- [Information]:

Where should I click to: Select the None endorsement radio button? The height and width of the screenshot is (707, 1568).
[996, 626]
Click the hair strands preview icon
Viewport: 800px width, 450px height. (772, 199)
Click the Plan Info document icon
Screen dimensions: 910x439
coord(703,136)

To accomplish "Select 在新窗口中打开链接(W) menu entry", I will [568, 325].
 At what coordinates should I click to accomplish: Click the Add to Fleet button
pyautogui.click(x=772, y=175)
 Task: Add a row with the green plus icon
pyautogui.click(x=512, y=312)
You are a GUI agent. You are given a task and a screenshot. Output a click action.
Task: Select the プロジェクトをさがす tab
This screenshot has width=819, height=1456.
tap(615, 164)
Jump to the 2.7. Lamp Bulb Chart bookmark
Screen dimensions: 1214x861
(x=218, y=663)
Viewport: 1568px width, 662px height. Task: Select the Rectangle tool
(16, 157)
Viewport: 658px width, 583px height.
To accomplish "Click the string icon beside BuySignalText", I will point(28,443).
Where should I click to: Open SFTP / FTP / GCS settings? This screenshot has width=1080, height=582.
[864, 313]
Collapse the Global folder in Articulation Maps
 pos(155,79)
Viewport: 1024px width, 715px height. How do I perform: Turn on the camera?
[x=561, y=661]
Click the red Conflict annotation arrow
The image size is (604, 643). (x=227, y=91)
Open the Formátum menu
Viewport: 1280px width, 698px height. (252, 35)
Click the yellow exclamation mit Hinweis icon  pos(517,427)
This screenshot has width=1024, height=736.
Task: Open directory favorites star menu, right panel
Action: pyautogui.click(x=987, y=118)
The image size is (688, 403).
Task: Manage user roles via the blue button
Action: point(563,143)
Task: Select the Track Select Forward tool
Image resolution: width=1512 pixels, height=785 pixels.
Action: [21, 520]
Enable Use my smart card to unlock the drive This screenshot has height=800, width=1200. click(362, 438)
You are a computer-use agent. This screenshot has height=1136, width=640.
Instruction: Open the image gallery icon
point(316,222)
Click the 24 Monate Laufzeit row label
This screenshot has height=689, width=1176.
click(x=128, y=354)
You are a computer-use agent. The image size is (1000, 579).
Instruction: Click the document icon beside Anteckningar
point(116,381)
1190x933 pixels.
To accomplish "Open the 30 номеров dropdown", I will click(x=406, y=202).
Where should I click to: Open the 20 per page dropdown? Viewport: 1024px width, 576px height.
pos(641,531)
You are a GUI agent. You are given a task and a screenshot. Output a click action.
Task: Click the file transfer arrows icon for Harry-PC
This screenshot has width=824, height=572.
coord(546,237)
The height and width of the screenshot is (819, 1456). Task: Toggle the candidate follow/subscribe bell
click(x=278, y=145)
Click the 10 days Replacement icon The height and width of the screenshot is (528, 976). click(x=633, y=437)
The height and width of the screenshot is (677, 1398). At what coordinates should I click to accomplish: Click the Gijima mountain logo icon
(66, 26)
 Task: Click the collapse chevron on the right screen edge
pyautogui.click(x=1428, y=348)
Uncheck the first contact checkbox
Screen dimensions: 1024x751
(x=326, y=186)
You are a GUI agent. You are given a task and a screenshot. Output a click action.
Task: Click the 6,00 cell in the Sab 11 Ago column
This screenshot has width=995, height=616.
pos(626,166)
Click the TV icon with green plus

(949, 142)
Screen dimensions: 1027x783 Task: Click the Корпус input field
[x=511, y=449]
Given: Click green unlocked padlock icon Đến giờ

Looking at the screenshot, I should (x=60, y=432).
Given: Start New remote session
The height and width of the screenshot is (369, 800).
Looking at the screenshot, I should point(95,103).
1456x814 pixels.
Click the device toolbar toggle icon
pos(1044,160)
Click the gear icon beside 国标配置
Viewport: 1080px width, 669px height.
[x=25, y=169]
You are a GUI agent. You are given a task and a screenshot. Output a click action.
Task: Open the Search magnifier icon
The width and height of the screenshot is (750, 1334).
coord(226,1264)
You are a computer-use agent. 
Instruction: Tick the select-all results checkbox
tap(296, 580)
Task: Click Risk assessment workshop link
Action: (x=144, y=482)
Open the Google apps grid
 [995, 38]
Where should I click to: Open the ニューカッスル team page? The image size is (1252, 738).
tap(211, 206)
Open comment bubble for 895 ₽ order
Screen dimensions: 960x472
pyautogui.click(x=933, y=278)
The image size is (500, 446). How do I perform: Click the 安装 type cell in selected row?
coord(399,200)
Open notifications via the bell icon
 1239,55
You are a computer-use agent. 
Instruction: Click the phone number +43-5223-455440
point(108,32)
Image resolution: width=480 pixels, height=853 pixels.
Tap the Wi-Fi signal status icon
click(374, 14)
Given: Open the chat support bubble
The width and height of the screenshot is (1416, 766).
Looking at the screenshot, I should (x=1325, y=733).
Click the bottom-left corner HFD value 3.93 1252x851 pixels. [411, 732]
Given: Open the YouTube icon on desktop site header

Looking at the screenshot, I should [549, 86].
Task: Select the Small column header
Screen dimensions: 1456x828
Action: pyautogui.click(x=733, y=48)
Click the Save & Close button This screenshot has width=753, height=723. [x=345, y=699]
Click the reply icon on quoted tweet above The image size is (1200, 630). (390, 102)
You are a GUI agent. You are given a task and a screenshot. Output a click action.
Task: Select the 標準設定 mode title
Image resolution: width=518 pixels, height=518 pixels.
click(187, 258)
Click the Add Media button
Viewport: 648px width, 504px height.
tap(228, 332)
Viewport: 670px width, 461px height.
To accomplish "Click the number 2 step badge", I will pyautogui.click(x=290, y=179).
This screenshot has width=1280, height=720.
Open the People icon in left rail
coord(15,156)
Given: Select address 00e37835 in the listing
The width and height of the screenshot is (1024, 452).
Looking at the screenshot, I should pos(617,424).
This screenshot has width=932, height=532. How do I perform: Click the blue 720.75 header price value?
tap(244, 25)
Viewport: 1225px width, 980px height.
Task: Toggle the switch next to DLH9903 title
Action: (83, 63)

- [Exercise objective]: Copy out the whole listing exactly as written.

- [Result of the task]:
Where should I click to: Select the None endorsement radio button? The height and width of the screenshot is (707, 1568).
[996, 626]
Click the hair strands preview icon
Viewport: 800px width, 450px height. (772, 199)
Click the Plan Info document icon
Screen dimensions: 910x439
coord(703,136)

To accomplish "Select 在新窗口中打开链接(W) menu entry", I will [568, 325].
 At what coordinates should I click to accomplish: Click the Add to Fleet button
pyautogui.click(x=772, y=175)
 Task: Add a row with the green plus icon
pyautogui.click(x=512, y=312)
You are a GUI agent. You are given a task and a screenshot. Output a click action.
Task: Select the プロジェクトをさがす tab
This screenshot has width=819, height=1456.
tap(615, 164)
Jump to the 2.7. Lamp Bulb Chart bookmark
Screen dimensions: 1214x861
(x=218, y=663)
Viewport: 1568px width, 662px height. Task: Select the Rectangle tool
(16, 157)
Viewport: 658px width, 583px height.
To accomplish "Click the string icon beside BuySignalText", I will point(28,443).
Where should I click to: Open SFTP / FTP / GCS settings? This screenshot has width=1080, height=582.
[864, 313]
Collapse the Global folder in Articulation Maps
 pos(155,79)
Viewport: 1024px width, 715px height. How do I perform: Turn on the camera?
[x=561, y=661]
Click the red Conflict annotation arrow
The image size is (604, 643). (x=227, y=91)
Open the Formátum menu
Viewport: 1280px width, 698px height. (252, 35)
Click the yellow exclamation mit Hinweis icon  pos(517,427)
This screenshot has width=1024, height=736.
Task: Open directory favorites star menu, right panel
Action: pyautogui.click(x=987, y=118)
The image size is (688, 403).
Task: Manage user roles via the blue button
Action: point(563,143)
Task: Select the Track Select Forward tool
Image resolution: width=1512 pixels, height=785 pixels.
Action: [21, 520]
Enable Use my smart card to unlock the drive This screenshot has height=800, width=1200. click(362, 438)
You are a computer-use agent. This screenshot has height=1136, width=640.
Instruction: Open the image gallery icon
point(316,222)
Click the 24 Monate Laufzeit row label
This screenshot has height=689, width=1176.
click(x=128, y=354)
You are a computer-use agent. The image size is (1000, 579).
Instruction: Click the document icon beside Anteckningar
point(116,381)
1190x933 pixels.
To accomplish "Open the 30 номеров dropdown", I will click(x=406, y=202).
Where should I click to: Open the 20 per page dropdown? Viewport: 1024px width, 576px height.
pos(641,531)
You are a GUI agent. You are given a task and a screenshot. Output a click action.
Task: Click the file transfer arrows icon for Harry-PC
This screenshot has width=824, height=572.
coord(546,237)
The height and width of the screenshot is (819, 1456). Task: Toggle the candidate follow/subscribe bell
click(x=278, y=145)
Click the 10 days Replacement icon The height and width of the screenshot is (528, 976). click(x=633, y=437)
The height and width of the screenshot is (677, 1398). At what coordinates should I click to accomplish: Click the Gijima mountain logo icon
(66, 26)
 Task: Click the collapse chevron on the right screen edge
pyautogui.click(x=1428, y=348)
Uncheck the first contact checkbox
Screen dimensions: 1024x751
(x=326, y=186)
You are a GUI agent. You are given a task and a screenshot. Output a click action.
Task: Click the 6,00 cell in the Sab 11 Ago column
This screenshot has width=995, height=616.
pos(626,166)
Click the TV icon with green plus

(949, 142)
Screen dimensions: 1027x783 Task: Click the Корпус input field
[x=511, y=449]
Given: Click green unlocked padlock icon Đến giờ

Looking at the screenshot, I should (x=60, y=432).
Given: Start New remote session
The height and width of the screenshot is (369, 800).
Looking at the screenshot, I should point(95,103).
1456x814 pixels.
Click the device toolbar toggle icon
pos(1044,160)
Click the gear icon beside 国标配置
Viewport: 1080px width, 669px height.
[x=25, y=169]
You are a GUI agent. You are given a task and a screenshot. Output a click action.
Task: Open the Search magnifier icon
The width and height of the screenshot is (750, 1334).
coord(226,1264)
You are a computer-use agent. 
Instruction: Tick the select-all results checkbox
tap(296, 580)
Task: Click Risk assessment workshop link
Action: (x=144, y=482)
Open the Google apps grid
 [995, 38]
Where should I click to: Open the ニューカッスル team page? The image size is (1252, 738).
tap(211, 206)
Open comment bubble for 895 ₽ order
Screen dimensions: 960x472
pyautogui.click(x=933, y=278)
The image size is (500, 446). How do I perform: Click the 安装 type cell in selected row?
coord(399,200)
Open notifications via the bell icon
 1239,55
You are a computer-use agent. 
Instruction: Click the phone number +43-5223-455440
point(108,32)
Image resolution: width=480 pixels, height=853 pixels.
Tap the Wi-Fi signal status icon
click(374, 14)
Given: Open the chat support bubble
The width and height of the screenshot is (1416, 766).
Looking at the screenshot, I should (x=1325, y=733).
Click the bottom-left corner HFD value 3.93 1252x851 pixels. [411, 732]
Given: Open the YouTube icon on desktop site header

Looking at the screenshot, I should [549, 86].
Task: Select the Small column header
Screen dimensions: 1456x828
Action: pyautogui.click(x=733, y=48)
Click the Save & Close button This screenshot has width=753, height=723. [x=345, y=699]
Click the reply icon on quoted tweet above The image size is (1200, 630). (390, 102)
You are a GUI agent. You are given a task and a screenshot. Output a click action.
Task: Select the 標準設定 mode title
Image resolution: width=518 pixels, height=518 pixels.
click(187, 258)
Click the Add Media button
Viewport: 648px width, 504px height.
tap(228, 332)
Viewport: 670px width, 461px height.
To accomplish "Click the number 2 step badge", I will pyautogui.click(x=290, y=179).
This screenshot has width=1280, height=720.
Open the People icon in left rail
coord(15,156)
Given: Select address 00e37835 in the listing
The width and height of the screenshot is (1024, 452).
Looking at the screenshot, I should pos(617,424).
This screenshot has width=932, height=532. How do I perform: Click the blue 720.75 header price value?
tap(244, 25)
Viewport: 1225px width, 980px height.
Task: Toggle the switch next to DLH9903 title
Action: (83, 63)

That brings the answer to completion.